I befriended the friendless and the outcasts, I shared fashion magazines with the gay kids wearing Armani at 14 in a redneck town named Boonville, I made friends with the group home kids, dated the Mexicans and encouraged the geeks to run for student office because they were the smartest. I listened to the Dead Kennedies and Sweet Home Alabama, I watched A Clockwork Orange, Honeysuckle Rose and Helen Caldicott. I had posters of Willie Nelson and Prince and Jesus on my walls. And I admit, a Matt Dillon. I saw Mary Daly as a tiny child, and I loved Dolly Parton.
I shopped at second hand stores and got vintage clothes when it was decidedly not cool. I rode a skateboard and carried my teddy bear that I have had from birth in my backpack with his head sticking out – he wore a white bone carved Buddha on a black leather string, his name was Girton.

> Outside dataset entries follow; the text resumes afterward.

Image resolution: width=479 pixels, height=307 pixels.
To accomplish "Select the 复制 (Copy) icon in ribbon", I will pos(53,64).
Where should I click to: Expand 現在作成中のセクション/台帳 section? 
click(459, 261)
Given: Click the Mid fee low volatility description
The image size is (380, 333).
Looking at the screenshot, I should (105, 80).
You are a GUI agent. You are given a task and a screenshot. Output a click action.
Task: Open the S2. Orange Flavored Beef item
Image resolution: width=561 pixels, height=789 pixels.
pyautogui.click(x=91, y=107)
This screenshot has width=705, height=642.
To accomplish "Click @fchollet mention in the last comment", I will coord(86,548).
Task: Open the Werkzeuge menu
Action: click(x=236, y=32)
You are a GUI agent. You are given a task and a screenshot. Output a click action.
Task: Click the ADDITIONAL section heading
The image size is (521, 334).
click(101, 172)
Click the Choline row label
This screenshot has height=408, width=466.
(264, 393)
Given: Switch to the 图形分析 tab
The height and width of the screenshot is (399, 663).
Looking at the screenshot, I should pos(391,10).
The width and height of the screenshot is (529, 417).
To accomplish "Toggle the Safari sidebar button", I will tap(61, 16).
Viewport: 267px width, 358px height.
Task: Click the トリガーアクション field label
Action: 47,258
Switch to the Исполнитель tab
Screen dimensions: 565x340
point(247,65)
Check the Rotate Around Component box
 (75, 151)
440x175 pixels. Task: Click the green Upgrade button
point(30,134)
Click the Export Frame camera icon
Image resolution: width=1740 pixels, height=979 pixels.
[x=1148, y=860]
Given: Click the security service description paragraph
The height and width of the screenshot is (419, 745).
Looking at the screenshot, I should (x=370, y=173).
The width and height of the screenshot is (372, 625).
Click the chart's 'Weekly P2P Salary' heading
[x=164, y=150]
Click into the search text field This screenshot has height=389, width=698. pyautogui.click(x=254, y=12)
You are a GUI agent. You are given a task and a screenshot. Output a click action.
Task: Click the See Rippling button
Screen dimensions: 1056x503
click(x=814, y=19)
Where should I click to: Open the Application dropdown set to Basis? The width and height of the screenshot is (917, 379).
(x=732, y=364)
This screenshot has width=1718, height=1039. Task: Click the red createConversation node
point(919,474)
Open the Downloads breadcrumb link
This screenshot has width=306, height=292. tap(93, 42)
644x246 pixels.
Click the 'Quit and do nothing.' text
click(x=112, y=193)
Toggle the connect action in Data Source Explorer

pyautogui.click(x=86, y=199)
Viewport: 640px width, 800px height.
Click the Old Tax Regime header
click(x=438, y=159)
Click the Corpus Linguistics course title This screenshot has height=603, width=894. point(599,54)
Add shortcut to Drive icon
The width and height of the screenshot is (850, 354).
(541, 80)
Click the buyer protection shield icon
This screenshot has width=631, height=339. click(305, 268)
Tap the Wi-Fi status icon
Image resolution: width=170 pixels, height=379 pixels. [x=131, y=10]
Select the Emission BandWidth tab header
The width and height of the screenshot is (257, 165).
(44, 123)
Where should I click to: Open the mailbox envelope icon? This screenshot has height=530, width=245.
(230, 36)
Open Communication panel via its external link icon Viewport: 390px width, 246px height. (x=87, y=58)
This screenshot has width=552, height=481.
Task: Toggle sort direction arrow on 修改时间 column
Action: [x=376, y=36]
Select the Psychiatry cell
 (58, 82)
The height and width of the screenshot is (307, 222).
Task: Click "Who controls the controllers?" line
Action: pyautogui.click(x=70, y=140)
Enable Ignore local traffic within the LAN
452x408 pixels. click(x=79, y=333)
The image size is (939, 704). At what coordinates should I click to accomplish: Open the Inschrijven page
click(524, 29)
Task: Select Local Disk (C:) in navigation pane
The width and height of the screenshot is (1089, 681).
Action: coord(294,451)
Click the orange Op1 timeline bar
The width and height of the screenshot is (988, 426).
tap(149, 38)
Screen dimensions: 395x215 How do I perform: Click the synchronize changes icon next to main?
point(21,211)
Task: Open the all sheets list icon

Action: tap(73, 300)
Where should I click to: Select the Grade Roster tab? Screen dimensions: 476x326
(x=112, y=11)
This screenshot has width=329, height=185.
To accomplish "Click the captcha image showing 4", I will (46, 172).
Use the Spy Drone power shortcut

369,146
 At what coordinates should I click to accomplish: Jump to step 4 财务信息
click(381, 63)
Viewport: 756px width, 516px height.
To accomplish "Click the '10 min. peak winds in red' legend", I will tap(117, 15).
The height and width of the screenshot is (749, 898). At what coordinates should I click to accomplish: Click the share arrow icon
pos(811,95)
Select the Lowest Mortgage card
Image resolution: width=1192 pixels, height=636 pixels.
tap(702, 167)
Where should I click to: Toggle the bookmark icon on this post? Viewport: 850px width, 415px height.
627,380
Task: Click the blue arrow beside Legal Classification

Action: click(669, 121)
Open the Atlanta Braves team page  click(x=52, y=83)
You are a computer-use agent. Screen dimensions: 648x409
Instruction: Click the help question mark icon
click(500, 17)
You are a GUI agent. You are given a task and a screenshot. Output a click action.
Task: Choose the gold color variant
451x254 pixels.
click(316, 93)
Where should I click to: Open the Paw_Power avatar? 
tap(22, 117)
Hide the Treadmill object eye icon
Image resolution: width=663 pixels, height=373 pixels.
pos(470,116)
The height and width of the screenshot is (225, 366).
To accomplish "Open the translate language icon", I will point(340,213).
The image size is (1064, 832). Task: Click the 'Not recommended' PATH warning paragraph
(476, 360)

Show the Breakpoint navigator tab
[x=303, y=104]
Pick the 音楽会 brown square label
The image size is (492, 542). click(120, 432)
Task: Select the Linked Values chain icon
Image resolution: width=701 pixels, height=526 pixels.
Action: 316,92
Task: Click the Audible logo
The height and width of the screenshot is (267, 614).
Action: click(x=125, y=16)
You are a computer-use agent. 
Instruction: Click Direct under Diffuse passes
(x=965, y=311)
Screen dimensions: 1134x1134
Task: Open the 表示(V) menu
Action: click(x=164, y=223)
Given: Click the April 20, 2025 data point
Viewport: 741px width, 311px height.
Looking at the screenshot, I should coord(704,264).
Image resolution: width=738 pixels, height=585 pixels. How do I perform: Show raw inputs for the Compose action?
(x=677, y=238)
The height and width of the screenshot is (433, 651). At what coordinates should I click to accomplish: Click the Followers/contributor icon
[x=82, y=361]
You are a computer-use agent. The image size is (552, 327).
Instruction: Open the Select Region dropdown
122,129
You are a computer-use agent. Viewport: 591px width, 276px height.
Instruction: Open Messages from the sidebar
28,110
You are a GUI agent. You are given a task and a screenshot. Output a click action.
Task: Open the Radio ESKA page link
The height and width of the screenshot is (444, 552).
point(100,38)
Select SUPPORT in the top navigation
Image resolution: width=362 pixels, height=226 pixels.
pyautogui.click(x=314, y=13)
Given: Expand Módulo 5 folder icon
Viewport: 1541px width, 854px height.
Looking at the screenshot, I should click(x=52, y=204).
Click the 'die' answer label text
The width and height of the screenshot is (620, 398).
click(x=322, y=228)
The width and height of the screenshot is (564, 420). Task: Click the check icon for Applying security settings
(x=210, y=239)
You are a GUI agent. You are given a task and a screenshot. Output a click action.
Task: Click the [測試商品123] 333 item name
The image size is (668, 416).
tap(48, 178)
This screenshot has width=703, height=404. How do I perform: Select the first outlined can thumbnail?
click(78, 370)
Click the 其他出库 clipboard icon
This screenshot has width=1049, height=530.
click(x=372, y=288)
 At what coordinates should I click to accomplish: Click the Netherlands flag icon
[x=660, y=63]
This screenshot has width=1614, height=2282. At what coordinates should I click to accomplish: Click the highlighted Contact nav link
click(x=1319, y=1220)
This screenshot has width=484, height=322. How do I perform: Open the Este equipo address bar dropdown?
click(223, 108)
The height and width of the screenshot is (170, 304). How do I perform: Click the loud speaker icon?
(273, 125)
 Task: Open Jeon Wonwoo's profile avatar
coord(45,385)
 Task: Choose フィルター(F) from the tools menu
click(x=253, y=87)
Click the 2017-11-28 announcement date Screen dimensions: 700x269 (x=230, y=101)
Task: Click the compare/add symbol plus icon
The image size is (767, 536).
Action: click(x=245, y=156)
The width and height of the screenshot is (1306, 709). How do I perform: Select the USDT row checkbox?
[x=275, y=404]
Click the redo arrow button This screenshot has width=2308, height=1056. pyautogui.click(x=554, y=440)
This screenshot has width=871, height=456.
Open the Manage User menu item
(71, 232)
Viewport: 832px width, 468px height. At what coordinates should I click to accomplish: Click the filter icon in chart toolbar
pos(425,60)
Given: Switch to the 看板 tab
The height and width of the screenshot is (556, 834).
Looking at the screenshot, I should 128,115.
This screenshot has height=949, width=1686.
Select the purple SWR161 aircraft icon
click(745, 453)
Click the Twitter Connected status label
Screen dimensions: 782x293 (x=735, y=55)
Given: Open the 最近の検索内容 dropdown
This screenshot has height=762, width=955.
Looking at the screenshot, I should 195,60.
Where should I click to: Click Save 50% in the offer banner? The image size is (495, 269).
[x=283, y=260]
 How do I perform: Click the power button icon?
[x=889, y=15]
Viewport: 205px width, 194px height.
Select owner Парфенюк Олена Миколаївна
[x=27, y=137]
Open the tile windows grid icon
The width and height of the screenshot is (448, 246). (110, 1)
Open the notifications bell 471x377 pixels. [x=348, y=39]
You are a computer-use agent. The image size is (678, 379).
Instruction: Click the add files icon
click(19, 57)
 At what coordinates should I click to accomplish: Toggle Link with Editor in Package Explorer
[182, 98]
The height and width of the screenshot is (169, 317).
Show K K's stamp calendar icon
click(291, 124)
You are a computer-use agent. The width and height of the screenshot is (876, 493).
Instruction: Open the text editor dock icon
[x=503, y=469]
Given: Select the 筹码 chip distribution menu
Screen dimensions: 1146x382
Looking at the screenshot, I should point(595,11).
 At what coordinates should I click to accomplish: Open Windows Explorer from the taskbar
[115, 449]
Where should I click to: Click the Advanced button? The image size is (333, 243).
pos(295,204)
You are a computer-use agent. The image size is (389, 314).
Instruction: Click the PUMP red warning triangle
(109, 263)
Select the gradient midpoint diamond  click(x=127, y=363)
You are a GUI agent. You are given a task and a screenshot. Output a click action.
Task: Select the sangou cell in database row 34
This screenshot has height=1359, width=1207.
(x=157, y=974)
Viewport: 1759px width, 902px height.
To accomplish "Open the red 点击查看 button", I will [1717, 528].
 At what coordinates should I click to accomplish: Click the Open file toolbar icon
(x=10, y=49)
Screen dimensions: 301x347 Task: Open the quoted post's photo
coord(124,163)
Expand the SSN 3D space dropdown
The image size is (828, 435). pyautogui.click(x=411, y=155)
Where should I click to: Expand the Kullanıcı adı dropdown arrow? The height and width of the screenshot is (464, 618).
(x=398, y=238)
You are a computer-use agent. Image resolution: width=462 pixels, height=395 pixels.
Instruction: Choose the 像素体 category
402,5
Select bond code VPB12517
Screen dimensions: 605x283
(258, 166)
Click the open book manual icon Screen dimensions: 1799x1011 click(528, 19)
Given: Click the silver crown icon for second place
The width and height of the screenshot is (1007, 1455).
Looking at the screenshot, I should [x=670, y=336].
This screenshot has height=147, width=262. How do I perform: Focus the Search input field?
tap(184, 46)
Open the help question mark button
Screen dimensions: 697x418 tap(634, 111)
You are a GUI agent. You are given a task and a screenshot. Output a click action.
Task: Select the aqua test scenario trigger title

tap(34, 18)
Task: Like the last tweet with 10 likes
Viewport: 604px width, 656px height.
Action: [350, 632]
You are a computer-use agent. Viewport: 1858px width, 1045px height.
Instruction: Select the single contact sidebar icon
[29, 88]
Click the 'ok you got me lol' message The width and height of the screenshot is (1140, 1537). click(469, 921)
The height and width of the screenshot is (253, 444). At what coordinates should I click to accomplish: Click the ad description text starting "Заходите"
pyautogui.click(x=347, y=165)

Evolution of A Punk Rock Princess on Highway 101

When I was a teenager one of the most important things to me was to be original. It was clear to me that not only did I not fit in, I did not want to. Even sometimes when I was able to “pull it off” by being normal enough or popular enough even for one day, I kind of felt sick to my stomach about it. At the time I did not have language for what I felt. But now I know that who I had to be in the world according to who other people expected me to be – was not who I actually was. But did I even know who I was? Not really. Life did not afford me that many opportunities to SEE or KNOW who I was and so I was in the dark, like many…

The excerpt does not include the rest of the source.